December 21, 2006, the Henry Plaintiffs filed the Complaint making the allegations Judge Feldman summarized in his Order. Less than 30-days later (January 16, 2007), they filed a notice of related cases documenting their related claims in Gillard; and, on the 26th of the month, they filed a Motion to Transfer that would have consolidated all claims under Gillard:
Although one matter, Gillard, is a standard homeowners’ claim against those plaintiffs’ insurers for unpaid wind damages relating to Hurricane Katrina, and the foregoing class action is a claim for fraud against Allstate, both cases involve the adjustment practices of defendant Allstate and should be consolidated.
Not only do the Henry plaintiffs establish the shared issues and facts between their case and Guillard, Allstate’s Opposition filed February 12, 2007, does not state a claim to the contrary. Instead, Allstate argues another case would be a better fit:
Because Henry and Aguilar have similar issues, allegations and facts, as well as the same defendants, the cases are sufficiently “related” for purposes of Local Rules 3.1. Based on a comparison of the subject matter and allegations, Henry is more closely related to Aguilar than Gillard. For this reason, if the captioned case is to be consolidated pursuant to LR 3.1 and 3.1.1, it would be more appropriately consolidated with Aguilar than with Gillard.

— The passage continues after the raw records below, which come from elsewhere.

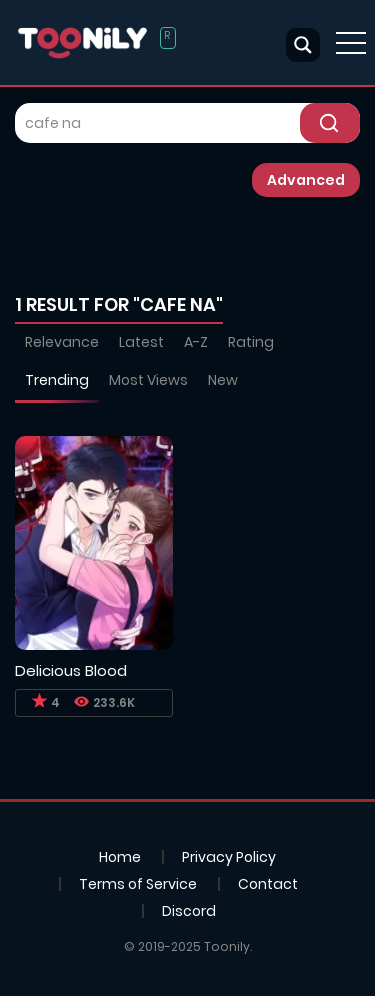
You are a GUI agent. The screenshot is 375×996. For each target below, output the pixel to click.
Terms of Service (138, 884)
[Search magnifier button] (303, 45)
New (223, 380)
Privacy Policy (229, 857)
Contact (268, 884)
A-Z (196, 342)
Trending (57, 380)
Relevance (62, 342)
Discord (189, 911)
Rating (251, 342)
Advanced (306, 180)
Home (120, 857)
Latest (141, 342)
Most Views (148, 380)
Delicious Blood (71, 670)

Allstate’s Opposition also includes this additional statement of interest self-interest:
Because both Henry and Aguilar are pending in this Court, no transfer is necessary. To the extent that consolidation with Gillard is also appropriate, Gillard should be transferred here.
While Aguilar was on Judge Feldman’s docket, Gillard was assigned to Judge Eldon Fallon, and clearly Allstate prefers to have Feldman over its cases.

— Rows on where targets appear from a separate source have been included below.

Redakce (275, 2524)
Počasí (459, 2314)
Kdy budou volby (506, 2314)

On Februay 21, 2007, Allstate filed a Motion to Dismiss and Motion to Strike Class Allegations. Two days later, Feldman set an April 25th hearing on the Motion and, then, on the 8th of March denied the Henry plaintiffs’ Motion for Transfer. A motion for reconsideration was filed on March 15, 2009; however, a Voluntary Motion of Dismissal without Prejudice was filed on the 29th of March indicating the parties had settled.
But for the holidays, Henry v Allstate might have been a 90-day wonder. The docket in Arguila was similar to that of Henry; however, the case ended “not with a bang but a whimper”. The Arguila plaintiffs moved to dismiss the case in May 2007 after electing not to file the amended complaint allowed by Feldman when he denied class status claims under Louisiana law in early March.
Gillard had a different end. On March 14, 2007, Judge Fallon issued an Order severing the case into individual cases. While the cases from Fallon’s docket moved forward with plaintiffs’ rights and procedural rules in tact. The only viable option available to the Henry plaintiffs at the end of March 2007 was to jump from a class action to Feldman’s Settlement Track.
Judge Feldman is not the only judge who has used his power to forced plaintiffs into settlement – a state of denial not limited to the State of Louisiana. Other judges using the power likewise may share Feldman’s belief that cases should settle once major questions of law are decided.
However, the streamlined procedures and three-track system put major question of law on a sidetrack and the rule of an elitist, judicial activist “Who Dat” steamrolled past the Rule of Law.